Dataset rows -

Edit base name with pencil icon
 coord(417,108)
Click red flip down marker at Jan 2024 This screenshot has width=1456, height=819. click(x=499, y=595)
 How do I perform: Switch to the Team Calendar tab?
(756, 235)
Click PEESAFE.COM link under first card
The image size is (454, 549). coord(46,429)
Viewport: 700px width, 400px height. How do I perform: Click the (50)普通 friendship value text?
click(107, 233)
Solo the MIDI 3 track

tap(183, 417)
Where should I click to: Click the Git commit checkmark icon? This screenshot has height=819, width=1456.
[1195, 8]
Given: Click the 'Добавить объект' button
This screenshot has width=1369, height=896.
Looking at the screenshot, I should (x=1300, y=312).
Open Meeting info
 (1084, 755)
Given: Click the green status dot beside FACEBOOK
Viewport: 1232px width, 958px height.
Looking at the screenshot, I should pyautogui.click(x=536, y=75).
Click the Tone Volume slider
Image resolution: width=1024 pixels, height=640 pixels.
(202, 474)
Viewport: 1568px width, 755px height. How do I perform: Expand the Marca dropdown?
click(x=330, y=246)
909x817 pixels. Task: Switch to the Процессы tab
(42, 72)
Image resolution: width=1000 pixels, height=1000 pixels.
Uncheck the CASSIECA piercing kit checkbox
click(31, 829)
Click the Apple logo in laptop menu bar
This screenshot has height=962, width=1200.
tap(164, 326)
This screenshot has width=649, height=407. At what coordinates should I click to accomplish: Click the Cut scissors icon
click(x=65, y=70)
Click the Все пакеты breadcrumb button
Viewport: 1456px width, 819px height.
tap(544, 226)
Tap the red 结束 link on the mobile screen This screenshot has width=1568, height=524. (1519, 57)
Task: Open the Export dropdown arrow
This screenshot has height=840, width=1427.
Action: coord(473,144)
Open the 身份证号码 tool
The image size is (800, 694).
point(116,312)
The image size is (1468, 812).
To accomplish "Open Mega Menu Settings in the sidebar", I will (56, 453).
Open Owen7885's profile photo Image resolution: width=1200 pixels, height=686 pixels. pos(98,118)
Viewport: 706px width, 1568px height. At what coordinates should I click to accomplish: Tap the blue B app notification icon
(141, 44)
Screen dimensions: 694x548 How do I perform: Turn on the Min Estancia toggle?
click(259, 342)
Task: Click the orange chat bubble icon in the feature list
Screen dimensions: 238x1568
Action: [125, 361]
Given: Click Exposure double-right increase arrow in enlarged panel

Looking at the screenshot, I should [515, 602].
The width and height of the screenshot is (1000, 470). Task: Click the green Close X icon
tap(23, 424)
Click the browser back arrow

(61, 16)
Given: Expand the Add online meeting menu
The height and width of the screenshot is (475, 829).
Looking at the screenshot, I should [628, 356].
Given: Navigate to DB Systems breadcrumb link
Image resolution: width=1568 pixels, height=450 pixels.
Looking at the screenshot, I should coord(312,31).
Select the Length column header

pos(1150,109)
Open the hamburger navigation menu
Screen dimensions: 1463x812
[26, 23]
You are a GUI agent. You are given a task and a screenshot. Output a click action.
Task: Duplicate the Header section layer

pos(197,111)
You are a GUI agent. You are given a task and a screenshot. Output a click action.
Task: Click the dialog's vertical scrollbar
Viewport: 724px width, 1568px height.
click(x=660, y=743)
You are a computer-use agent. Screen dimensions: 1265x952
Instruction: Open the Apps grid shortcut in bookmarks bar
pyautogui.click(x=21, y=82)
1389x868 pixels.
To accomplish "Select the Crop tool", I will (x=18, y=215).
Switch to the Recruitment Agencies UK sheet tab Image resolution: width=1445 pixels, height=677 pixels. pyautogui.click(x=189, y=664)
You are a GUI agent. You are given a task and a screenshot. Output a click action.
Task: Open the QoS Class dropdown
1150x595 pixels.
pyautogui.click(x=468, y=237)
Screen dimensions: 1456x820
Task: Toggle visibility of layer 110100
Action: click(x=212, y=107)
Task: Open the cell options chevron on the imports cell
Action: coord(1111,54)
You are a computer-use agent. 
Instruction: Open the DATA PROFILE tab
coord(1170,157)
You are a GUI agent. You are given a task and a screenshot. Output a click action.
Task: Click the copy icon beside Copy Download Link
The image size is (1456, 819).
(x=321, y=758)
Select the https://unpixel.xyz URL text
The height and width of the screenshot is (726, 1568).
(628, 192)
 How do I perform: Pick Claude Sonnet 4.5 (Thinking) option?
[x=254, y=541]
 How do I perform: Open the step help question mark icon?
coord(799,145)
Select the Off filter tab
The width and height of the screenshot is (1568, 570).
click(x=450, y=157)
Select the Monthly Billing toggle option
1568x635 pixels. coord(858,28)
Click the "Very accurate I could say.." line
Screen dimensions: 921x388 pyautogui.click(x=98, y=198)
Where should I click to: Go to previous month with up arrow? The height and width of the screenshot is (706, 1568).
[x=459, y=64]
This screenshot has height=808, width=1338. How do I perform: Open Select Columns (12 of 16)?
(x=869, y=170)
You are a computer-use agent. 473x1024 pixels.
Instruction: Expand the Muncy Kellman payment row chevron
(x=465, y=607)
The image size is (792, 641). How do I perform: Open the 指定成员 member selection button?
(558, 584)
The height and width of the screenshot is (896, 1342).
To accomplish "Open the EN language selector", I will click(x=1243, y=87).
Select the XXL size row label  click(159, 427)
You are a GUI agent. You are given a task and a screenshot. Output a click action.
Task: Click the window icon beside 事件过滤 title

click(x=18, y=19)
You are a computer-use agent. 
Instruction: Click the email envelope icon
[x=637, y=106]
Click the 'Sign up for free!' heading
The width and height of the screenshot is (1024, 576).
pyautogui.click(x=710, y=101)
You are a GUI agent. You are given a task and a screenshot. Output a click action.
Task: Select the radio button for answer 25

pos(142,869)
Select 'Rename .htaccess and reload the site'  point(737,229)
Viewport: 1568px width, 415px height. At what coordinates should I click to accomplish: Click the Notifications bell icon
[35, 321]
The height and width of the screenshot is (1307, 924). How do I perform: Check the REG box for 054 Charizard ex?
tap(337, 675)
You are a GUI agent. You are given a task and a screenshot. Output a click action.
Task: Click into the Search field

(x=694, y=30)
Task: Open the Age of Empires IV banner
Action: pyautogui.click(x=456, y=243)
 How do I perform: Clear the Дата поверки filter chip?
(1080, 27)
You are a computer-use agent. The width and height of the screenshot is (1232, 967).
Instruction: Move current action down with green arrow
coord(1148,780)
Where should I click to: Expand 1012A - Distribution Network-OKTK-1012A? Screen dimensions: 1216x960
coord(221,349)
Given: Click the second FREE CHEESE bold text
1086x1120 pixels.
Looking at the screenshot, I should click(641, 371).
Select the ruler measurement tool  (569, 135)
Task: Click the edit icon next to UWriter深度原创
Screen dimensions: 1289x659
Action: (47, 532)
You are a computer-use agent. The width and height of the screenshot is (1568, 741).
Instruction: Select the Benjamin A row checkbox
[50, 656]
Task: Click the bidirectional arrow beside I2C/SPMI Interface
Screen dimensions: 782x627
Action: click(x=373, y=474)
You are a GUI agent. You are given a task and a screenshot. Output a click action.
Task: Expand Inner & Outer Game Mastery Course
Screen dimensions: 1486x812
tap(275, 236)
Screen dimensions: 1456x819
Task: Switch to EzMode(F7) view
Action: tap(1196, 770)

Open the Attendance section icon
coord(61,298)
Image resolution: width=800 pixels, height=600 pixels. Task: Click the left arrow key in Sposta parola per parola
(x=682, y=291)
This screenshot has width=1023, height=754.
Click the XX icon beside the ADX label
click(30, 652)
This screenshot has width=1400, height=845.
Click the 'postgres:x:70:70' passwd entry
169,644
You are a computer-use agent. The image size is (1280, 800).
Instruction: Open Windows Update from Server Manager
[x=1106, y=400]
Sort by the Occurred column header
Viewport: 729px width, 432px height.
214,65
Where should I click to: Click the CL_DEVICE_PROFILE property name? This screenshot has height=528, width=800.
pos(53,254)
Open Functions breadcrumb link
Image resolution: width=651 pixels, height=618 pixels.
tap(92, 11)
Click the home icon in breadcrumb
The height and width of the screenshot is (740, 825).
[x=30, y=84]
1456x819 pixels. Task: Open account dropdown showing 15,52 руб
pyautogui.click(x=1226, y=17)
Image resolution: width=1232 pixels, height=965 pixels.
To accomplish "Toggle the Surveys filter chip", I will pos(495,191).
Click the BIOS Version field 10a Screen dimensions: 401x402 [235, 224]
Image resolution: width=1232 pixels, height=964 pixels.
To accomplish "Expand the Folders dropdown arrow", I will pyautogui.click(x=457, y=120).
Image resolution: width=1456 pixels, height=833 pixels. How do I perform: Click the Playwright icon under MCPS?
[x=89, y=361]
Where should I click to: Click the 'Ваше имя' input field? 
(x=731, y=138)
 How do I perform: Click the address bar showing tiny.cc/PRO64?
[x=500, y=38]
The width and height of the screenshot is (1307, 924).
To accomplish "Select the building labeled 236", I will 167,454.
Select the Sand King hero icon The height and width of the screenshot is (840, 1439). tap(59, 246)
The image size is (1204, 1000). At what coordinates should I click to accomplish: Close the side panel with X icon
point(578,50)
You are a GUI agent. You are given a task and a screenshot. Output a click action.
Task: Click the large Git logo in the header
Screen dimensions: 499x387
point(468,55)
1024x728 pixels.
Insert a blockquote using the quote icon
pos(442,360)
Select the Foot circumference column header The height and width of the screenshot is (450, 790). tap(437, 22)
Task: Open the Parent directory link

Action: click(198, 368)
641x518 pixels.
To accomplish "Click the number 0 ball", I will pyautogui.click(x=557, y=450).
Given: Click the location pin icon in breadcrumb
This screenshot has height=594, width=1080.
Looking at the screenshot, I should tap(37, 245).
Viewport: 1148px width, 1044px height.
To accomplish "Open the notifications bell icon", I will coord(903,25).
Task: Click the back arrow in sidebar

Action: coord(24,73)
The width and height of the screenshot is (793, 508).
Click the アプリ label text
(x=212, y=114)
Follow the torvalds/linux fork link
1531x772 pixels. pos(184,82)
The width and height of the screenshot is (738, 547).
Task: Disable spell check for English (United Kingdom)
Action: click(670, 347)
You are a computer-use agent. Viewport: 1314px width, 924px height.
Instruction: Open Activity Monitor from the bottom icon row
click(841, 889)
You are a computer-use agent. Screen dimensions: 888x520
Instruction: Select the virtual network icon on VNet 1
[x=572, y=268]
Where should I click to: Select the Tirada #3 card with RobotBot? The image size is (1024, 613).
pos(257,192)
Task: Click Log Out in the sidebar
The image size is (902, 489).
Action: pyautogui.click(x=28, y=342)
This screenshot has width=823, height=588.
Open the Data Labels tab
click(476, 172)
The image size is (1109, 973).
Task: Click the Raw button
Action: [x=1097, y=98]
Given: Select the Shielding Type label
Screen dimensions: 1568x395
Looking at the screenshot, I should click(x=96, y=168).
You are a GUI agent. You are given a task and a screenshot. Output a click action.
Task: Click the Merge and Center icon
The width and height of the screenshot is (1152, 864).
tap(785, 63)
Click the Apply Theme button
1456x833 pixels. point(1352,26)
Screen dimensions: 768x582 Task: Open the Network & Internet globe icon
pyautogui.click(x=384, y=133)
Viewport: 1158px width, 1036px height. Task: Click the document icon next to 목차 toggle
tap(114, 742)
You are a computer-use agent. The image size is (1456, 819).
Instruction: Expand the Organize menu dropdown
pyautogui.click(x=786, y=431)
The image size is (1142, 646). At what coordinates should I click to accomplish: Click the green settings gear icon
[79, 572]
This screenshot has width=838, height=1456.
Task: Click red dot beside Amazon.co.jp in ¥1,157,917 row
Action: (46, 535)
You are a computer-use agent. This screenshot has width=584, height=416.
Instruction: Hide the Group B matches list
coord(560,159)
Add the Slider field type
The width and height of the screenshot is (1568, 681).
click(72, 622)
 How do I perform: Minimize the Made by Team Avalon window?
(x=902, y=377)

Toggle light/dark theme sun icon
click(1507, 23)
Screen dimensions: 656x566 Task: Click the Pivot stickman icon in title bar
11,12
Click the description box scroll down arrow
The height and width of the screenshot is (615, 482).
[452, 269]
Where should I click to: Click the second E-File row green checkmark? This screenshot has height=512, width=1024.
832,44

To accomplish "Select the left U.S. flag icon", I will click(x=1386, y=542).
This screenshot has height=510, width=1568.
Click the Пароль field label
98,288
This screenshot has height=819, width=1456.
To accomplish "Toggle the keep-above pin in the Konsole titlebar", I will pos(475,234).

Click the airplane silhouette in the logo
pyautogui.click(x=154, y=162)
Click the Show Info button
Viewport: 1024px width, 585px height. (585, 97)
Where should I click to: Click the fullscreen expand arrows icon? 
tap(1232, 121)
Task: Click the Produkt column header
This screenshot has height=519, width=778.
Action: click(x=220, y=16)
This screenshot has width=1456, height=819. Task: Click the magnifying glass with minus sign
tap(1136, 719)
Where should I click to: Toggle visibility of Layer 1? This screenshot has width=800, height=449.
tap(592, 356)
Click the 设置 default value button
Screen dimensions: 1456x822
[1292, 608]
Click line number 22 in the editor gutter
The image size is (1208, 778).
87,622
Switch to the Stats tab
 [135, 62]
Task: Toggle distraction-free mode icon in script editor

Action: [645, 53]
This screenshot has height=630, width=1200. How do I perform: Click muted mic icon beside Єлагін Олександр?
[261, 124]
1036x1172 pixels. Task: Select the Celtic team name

Task details -
Copy the records above verbatim, from the line with "accurate I could" to the line with "(x=869, y=170)", including both of those lines.

Full solution -
Click the "Very accurate I could say.." line
Screen dimensions: 921x388 pyautogui.click(x=98, y=198)
Where should I click to: Go to previous month with up arrow? The height and width of the screenshot is (706, 1568).
[x=459, y=64]
This screenshot has height=808, width=1338. How do I perform: Open Select Columns (12 of 16)?
(x=869, y=170)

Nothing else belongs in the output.